EXCERPTED RECORDS -
......

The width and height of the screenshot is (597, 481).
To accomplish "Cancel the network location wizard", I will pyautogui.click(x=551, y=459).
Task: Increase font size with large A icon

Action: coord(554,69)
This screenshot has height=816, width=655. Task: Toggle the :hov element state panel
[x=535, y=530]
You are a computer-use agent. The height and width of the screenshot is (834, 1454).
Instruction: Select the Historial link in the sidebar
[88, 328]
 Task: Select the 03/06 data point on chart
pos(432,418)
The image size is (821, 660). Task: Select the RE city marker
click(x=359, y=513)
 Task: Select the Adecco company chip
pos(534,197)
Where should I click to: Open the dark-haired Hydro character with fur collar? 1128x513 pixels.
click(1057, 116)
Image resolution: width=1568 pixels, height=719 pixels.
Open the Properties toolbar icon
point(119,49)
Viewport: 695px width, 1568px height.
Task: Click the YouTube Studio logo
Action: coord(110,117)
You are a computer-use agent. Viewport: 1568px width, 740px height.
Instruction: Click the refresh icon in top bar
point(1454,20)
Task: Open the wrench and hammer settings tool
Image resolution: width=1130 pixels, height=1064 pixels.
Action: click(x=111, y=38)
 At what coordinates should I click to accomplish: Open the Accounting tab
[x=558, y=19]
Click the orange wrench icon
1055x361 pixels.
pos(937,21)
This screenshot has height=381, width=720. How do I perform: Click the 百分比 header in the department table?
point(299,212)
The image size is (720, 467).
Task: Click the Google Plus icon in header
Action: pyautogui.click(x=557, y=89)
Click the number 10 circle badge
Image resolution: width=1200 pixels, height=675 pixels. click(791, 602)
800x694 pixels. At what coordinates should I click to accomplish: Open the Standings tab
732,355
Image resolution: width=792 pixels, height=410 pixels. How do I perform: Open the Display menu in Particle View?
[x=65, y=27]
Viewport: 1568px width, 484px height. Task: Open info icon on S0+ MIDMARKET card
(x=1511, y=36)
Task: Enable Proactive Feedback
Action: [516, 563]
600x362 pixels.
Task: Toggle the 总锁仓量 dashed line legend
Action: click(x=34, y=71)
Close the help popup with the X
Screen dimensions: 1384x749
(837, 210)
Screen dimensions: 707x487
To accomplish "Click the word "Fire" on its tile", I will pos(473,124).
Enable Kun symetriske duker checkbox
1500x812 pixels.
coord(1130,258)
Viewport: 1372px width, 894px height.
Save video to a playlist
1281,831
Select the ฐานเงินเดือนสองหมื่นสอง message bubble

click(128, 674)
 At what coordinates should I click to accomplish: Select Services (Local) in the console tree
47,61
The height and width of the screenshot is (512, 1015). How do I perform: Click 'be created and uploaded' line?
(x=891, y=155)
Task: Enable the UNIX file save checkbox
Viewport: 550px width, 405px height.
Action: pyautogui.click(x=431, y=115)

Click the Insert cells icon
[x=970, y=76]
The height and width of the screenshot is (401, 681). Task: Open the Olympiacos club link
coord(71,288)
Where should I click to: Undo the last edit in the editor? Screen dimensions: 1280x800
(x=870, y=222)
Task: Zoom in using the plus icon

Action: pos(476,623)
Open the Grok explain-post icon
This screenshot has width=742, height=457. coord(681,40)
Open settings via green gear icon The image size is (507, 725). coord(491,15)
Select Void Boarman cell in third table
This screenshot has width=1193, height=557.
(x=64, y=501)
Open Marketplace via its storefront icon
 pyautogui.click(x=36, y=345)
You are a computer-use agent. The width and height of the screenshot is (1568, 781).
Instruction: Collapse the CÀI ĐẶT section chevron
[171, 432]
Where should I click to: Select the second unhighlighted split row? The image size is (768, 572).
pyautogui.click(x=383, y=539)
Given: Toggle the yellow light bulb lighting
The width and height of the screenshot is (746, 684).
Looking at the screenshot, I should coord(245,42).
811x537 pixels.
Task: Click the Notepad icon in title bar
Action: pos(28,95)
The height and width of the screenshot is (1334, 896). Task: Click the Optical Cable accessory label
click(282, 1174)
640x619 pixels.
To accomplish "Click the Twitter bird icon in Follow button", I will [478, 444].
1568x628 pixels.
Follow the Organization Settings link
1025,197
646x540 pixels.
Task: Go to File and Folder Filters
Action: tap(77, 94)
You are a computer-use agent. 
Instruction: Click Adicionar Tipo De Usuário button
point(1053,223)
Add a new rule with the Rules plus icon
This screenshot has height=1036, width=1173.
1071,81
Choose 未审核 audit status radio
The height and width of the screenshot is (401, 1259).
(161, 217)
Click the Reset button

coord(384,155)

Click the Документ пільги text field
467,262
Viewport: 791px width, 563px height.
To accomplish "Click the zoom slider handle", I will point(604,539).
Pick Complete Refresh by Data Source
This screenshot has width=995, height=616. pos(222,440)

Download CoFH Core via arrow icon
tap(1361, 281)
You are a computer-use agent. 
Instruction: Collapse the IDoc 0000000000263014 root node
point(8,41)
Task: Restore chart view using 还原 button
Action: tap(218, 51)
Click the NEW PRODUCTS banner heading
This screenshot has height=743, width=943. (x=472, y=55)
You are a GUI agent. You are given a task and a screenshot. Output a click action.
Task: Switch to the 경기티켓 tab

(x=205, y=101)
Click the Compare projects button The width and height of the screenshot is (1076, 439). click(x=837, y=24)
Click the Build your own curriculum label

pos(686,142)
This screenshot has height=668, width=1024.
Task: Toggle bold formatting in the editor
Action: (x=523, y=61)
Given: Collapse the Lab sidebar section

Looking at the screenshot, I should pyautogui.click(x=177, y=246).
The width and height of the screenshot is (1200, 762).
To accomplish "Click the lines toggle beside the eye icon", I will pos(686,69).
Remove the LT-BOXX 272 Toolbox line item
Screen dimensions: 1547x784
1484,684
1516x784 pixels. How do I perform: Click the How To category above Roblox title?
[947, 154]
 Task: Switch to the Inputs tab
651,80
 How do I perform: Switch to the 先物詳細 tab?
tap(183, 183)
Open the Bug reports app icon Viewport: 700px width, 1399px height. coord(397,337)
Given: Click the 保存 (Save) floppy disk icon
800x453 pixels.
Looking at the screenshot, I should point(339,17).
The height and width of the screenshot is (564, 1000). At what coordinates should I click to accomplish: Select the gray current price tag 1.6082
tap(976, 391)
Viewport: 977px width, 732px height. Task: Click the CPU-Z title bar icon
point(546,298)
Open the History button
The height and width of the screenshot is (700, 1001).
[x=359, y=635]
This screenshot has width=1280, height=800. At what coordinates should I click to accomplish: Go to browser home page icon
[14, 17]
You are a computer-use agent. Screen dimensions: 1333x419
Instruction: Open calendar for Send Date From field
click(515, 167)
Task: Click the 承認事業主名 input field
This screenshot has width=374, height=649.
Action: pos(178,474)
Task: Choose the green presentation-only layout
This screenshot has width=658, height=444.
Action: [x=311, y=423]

......

YOUR INSTRUCTIONS - Pull out every line in the material above where "checkbox" occurs.

EXERCISE ANSWER -
Enable Kun symetriske duker checkbox
Task: Enable the UNIX file save checkbox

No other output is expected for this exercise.